DVD-HD vs. Blu-ray

Another media war is in full swing, and just like the VHS vs. Beta war, there will likely be only one winner, and the best technology will not necessarily win. The competing technologies vying for standard acceptance as the next generation DVD format are: Blu-ray [PDF] -- backed by Sony, Panasonic, Philips, HP, Dell, Hitachi, Matsushita, LG, Mitsubishi, Pioneer, Samsung, Sharp, TDK and Thomson; and, DVD-HD (also known as Advanced Optical Disc - AOD) -- backed by Toshiba and NEC. Both technologies offer increased picture clarity, anti-piracy protection, along with the HD format. The new formats both offer increased storage capacity and transfer rates. Blu-ray's capacity is at 27GB single layer, while DVD-HD is at 20GB -- both promising transfer rates of 36Mbps, which is way over the 11Mbps offered by today's DVDs. Why the need for additional storage? (Other than just bigger is better, that is?) HD standard.
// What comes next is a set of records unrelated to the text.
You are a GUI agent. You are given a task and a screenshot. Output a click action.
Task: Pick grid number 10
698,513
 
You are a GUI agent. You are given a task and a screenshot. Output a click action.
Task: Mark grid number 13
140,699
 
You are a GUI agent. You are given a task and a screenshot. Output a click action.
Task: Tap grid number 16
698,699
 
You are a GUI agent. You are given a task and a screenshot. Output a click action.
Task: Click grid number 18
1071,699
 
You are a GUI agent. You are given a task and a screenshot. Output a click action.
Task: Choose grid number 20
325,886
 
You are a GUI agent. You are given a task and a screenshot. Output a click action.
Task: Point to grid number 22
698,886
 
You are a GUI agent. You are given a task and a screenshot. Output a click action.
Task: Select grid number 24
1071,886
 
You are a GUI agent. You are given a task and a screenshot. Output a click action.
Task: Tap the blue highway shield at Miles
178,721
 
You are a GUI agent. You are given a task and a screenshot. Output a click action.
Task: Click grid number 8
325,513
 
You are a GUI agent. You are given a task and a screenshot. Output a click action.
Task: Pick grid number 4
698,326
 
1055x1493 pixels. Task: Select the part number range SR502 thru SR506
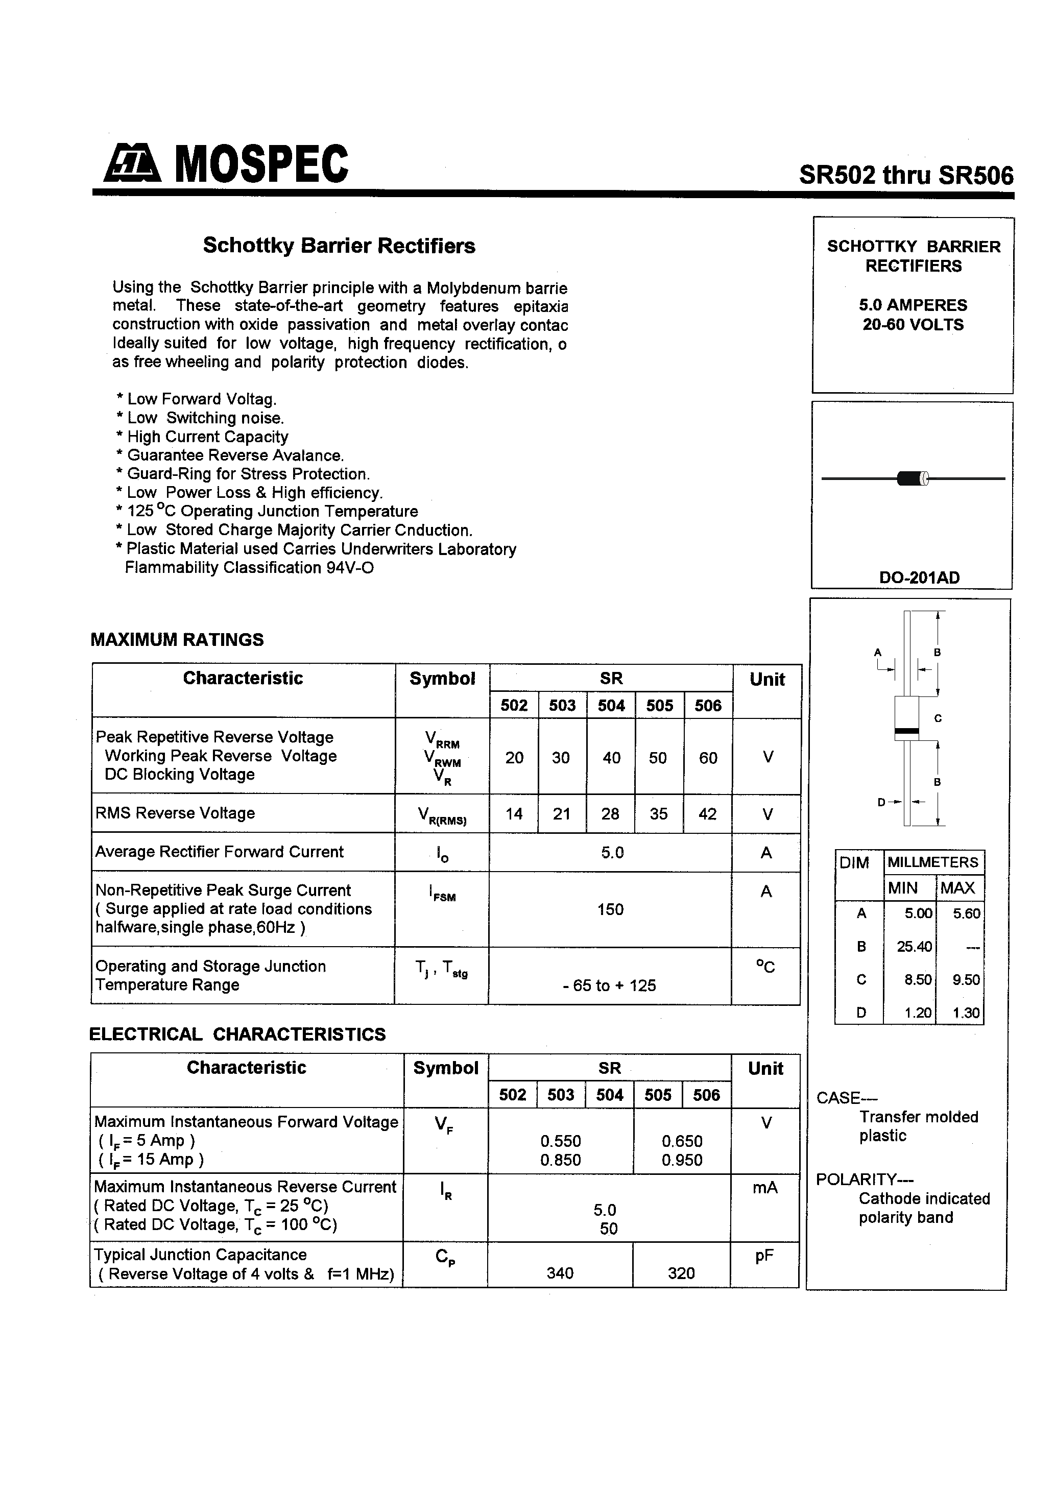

A 2 hour recording using the HDTV standard requires about 27GB of storage, using the standard MPEG-2 compression used in today's DVDs. (DVD-HD solicited Microsoft to help it develop a compression algorithm that would fit a typical 2 hour HDTV recording on their 20GB discs.) But the applications are far more reaching than just HDTV -- which Hollywood hasn't really jumped into whole heartedly anyway. There are the data applications -- think of it -- a 50-cent disc being able to store 27GB of data -- and at transfer rates of 36Mbps ... enough to bring every geek out of the basement (and I don't even have a basement!). Both Blu-ray and DVD-HD achieve their higher capacity by increasing the density of pits used to encode data on the disc's recording track. Increasing the pit density was achieved by lowering the wavelength of the laser used to encode them from 650nm (red) to 405nm (blue), and in the case of Blu-ray, increasing the numerical aperature of the laser's objective lens from 0.60 to 0.85 -- DVD-HD uses the same objective lens as today's DVD, of 0.60, and has the added advantage in that it can be manufactured using the same plants making today's DVDs.